Mentre in Milano i più sacri diritti soggiacevano all'incertezza cagionata da un governo pazzamente arbitrario, in Pavia le cose correvano piane; forse troppo piane pei tempi: talmente che la lunga pace, la individuale libertà, la publica sicurezza, mentre tutto il mondo era trambusto ed armi, parevano languore e letargo.

In Milano il clero strillava sotto il continuo flagello di Barnabò. La santa Sede tentò di intimorire il Visconti, scagliando contro lui più volte i fulmini delle censure ecclesiastiche, ed infiammando popoli e prìncipi ad una crociata. È ben noto come Barnabò trattasse i legati del Pontefice, sul ponte di Marignano, quando fè loro scegliere il rinfresco del fiume, o il pasto della bolla pontificia. Altri condannò al rogo, perchè avevano osato muovergli alcun rimprovero.[17] Non rispettò nè amici, nè privilegi; si bruttò d'enormi delitti, di violenze inaudite, ma combattè a oltranza quei pregiudizii, che oggi ancora s'atteggiano minacciosi, e che erano allora tanto formidabili da fiaccare ogni spada, da far chinare ogni testa.

Quanto soffrisse il popolo milanese da quella lotta intestina fra i due poteri, il civile e l'ecclesiastico, non è facile a dirsi. — Un'assoluta neutralità era impossibile dove era in gioco la coscienza; accedendo al clero, temeva esso per la vita minacciata dal tiranno; accostandosi a questo, tremava, a più forte ragione, per la salute dell'anima.

All'incontro in Pavia, le due podestà agivano di buon accordo; per cui il popolo poteva obedire all'una senza incorrere nelle censure dell'altra. — Si dovrà dire per ciò che Giangaleazzo fosse tanto pio, quanto era empio Barnabò? Non torna a conto l'occuparci per ora di tale questione; molto più che bisognerebbe prima chiedere di qual pietà vuol parlarsi. Ve ne ha una che si accoppiò sempre colla più tetra tirannide. Gli atti devoti di Galeazzo II vanno all'infinito; nessun altro principe fu largo, come lui, alla chiesa ed ai poveri: nessuno più di lui fu esatto nell'adempimento dei doveri di pietà.
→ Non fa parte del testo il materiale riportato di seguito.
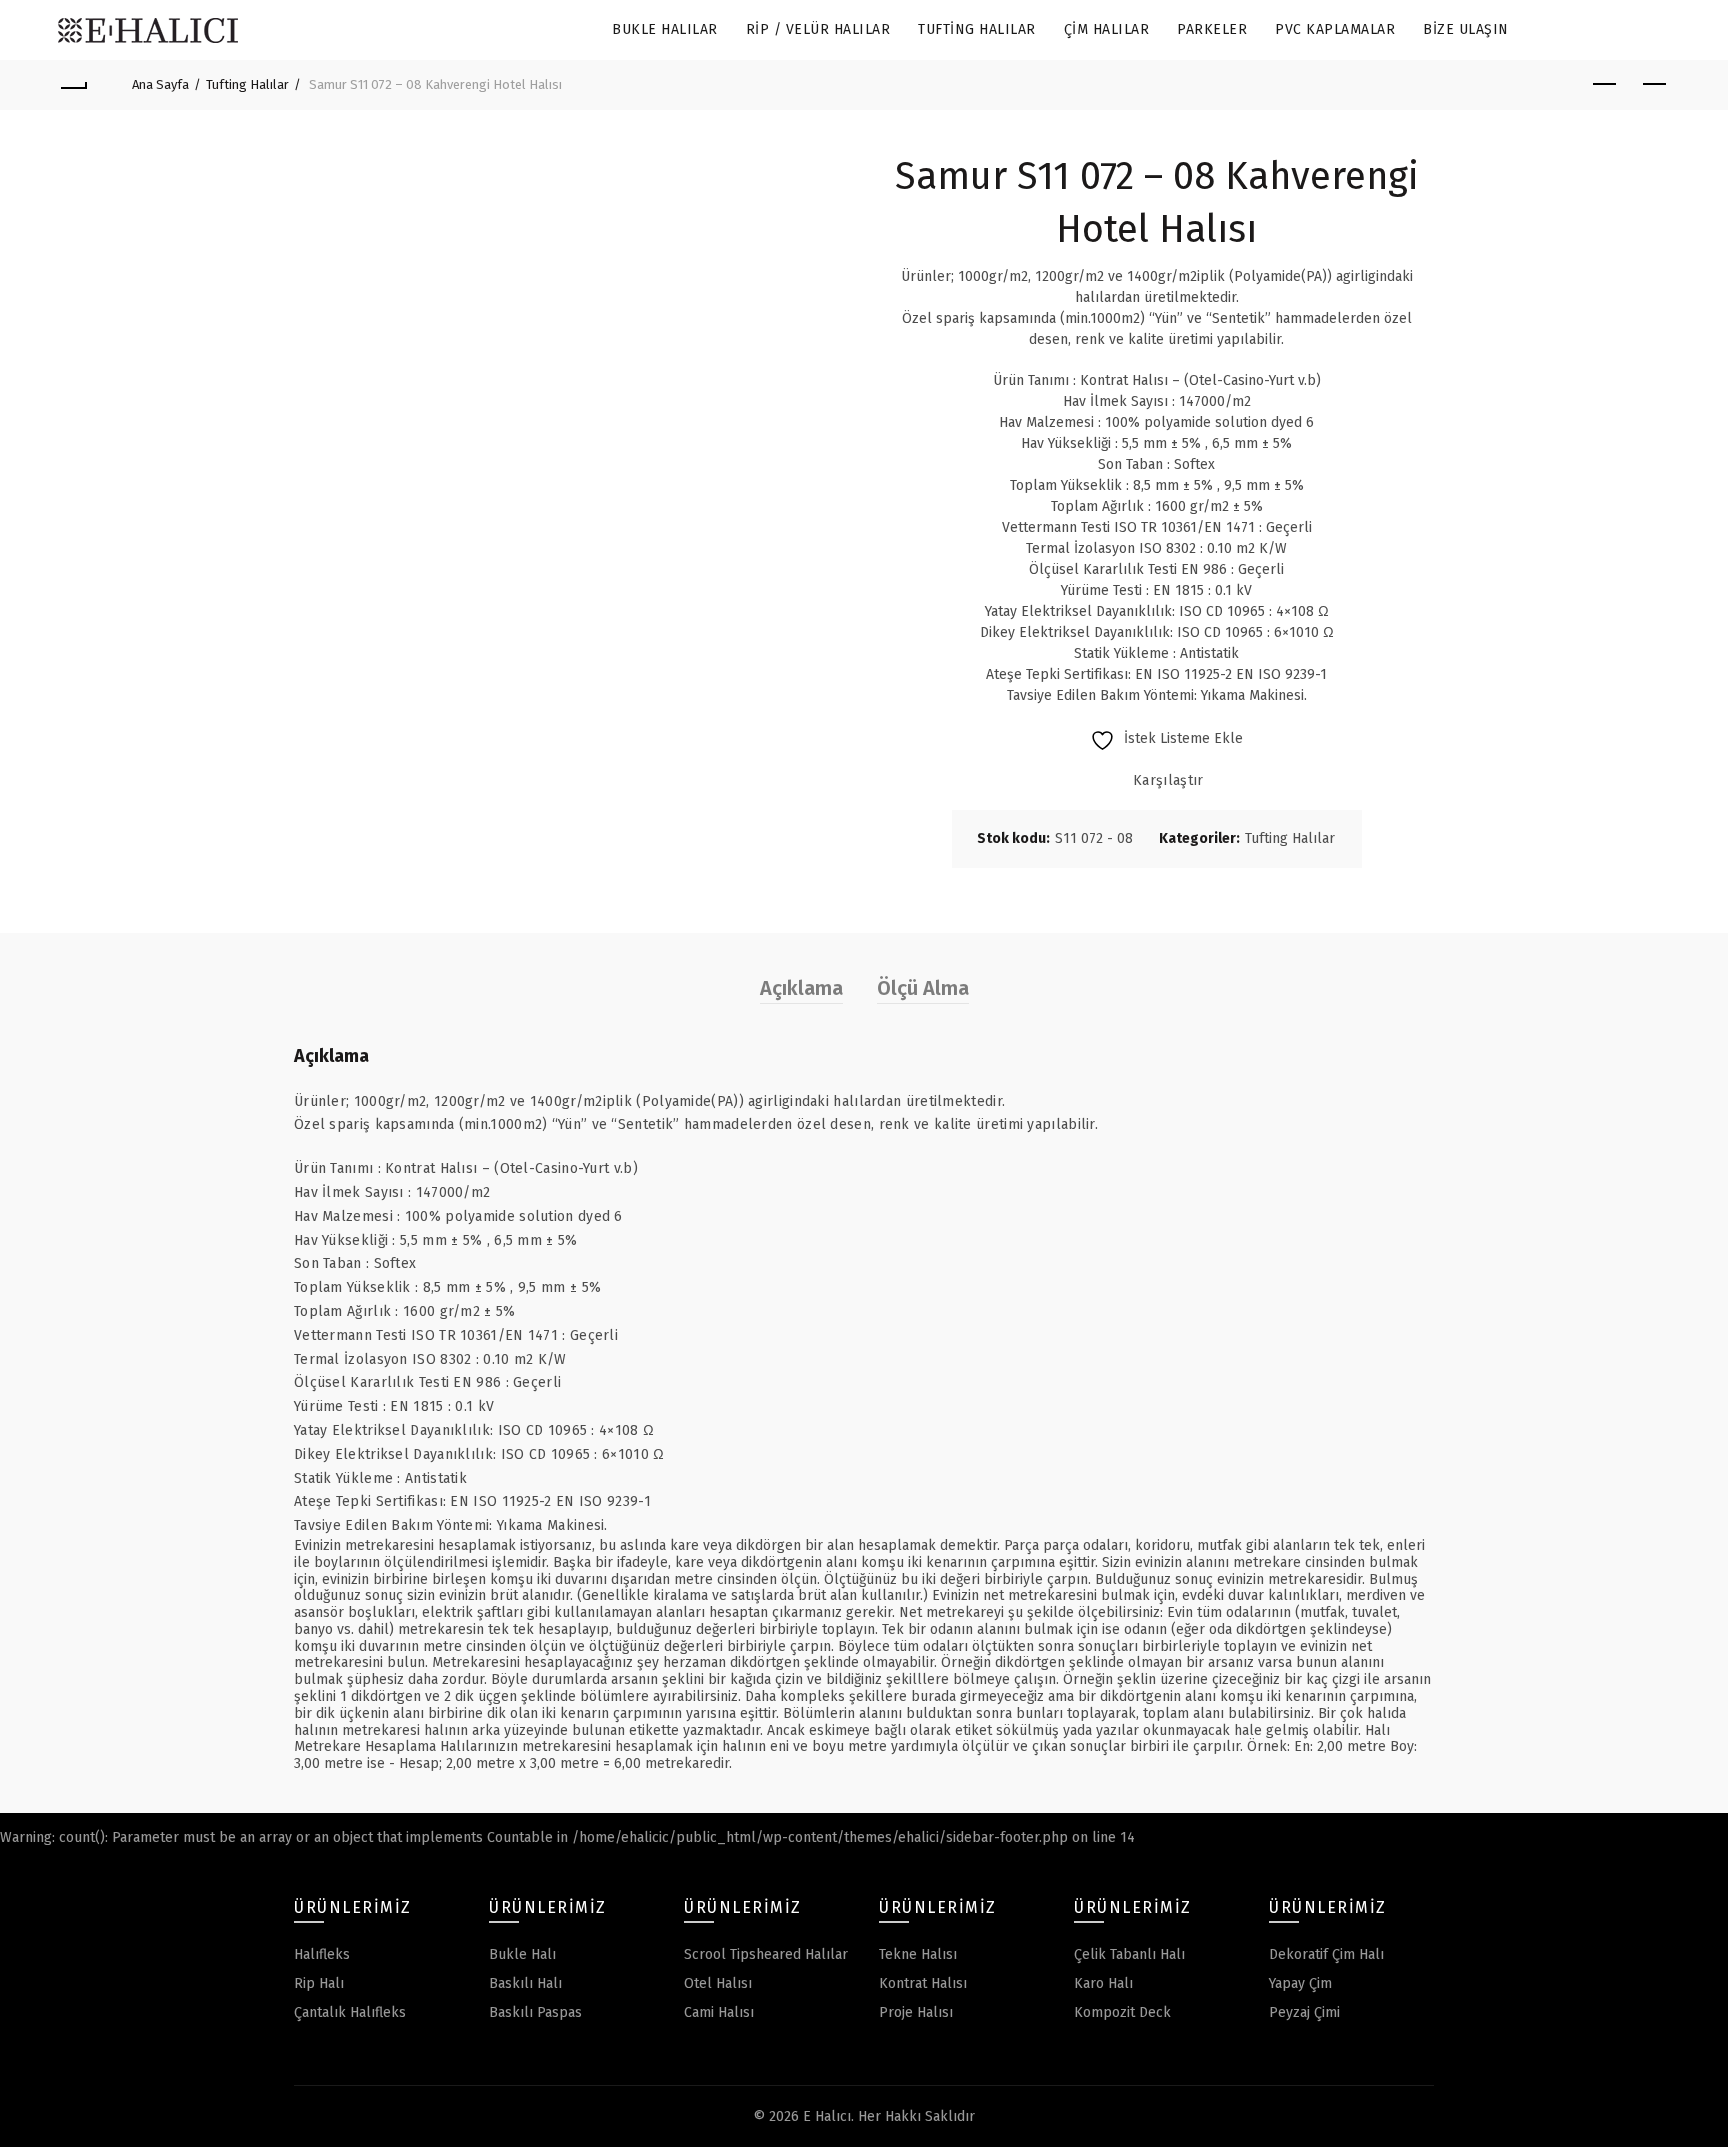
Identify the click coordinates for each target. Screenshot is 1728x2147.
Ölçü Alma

Digiunava una volta alla settimana, e distribuiva in quel giorno l'elemosina di un fiorino a tutti i poverelli in Cristo, per la salute dell'anima sua. In leggere la nota delle sue giornaliere beneficenze, quale ci vien riferita dal Giulini,[18] bisognerebbe dirlo un santo; eppure egli era l'inventore della famosa quaresima.
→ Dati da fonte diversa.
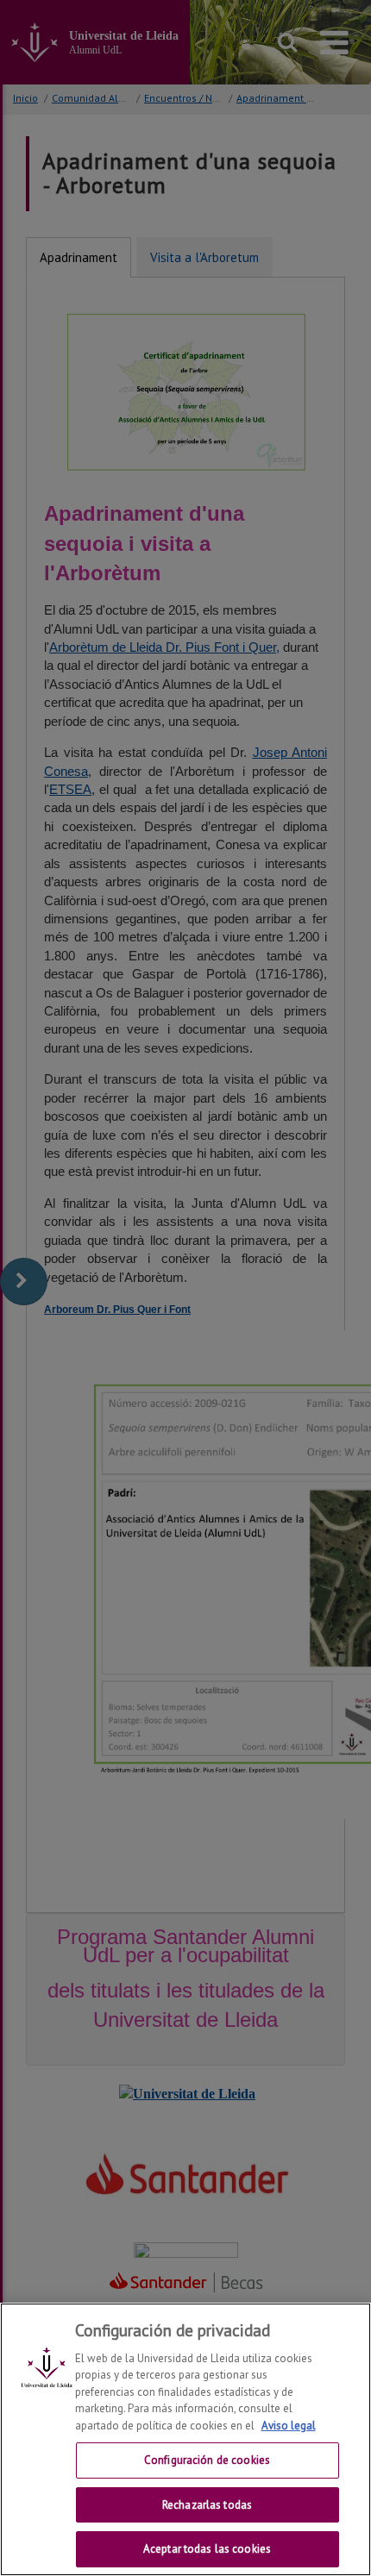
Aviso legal (288, 2425)
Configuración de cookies (207, 2460)
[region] (185, 2439)
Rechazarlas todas (207, 2505)
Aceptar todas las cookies (207, 2549)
Il Conte di Virtù, meno pio del padre e assai più ossequioso dello zio, contenevasi tra i due eccessi; ma non si deve perciò fare grande assegnamento su quell'aria contrita ed ascetica, che qualche volta affettava sotto gli occhi del popolo. Per vista di lontani vantaggi egli accarezzava i chierici, perchè nemici del suo vicino e futuri alleati de' suoi progetti. Una brutale schiettezza traeva Barnabò ad inevitabile ruina; era lecito credere che una studiata reverenza avrebbe guidato il suo rivale a miglior meta. Concludiamo che quante volte egli, il più destro politico del suo secolo, confessava la propria pochezza o faceva atto di ossequio dinanzi ad una stola, s'avanzava di un passo verso lo scopo designatogli dalla più efficace delle ambizioni; quella che comanda a sè stessa gli indugi e la temperanza.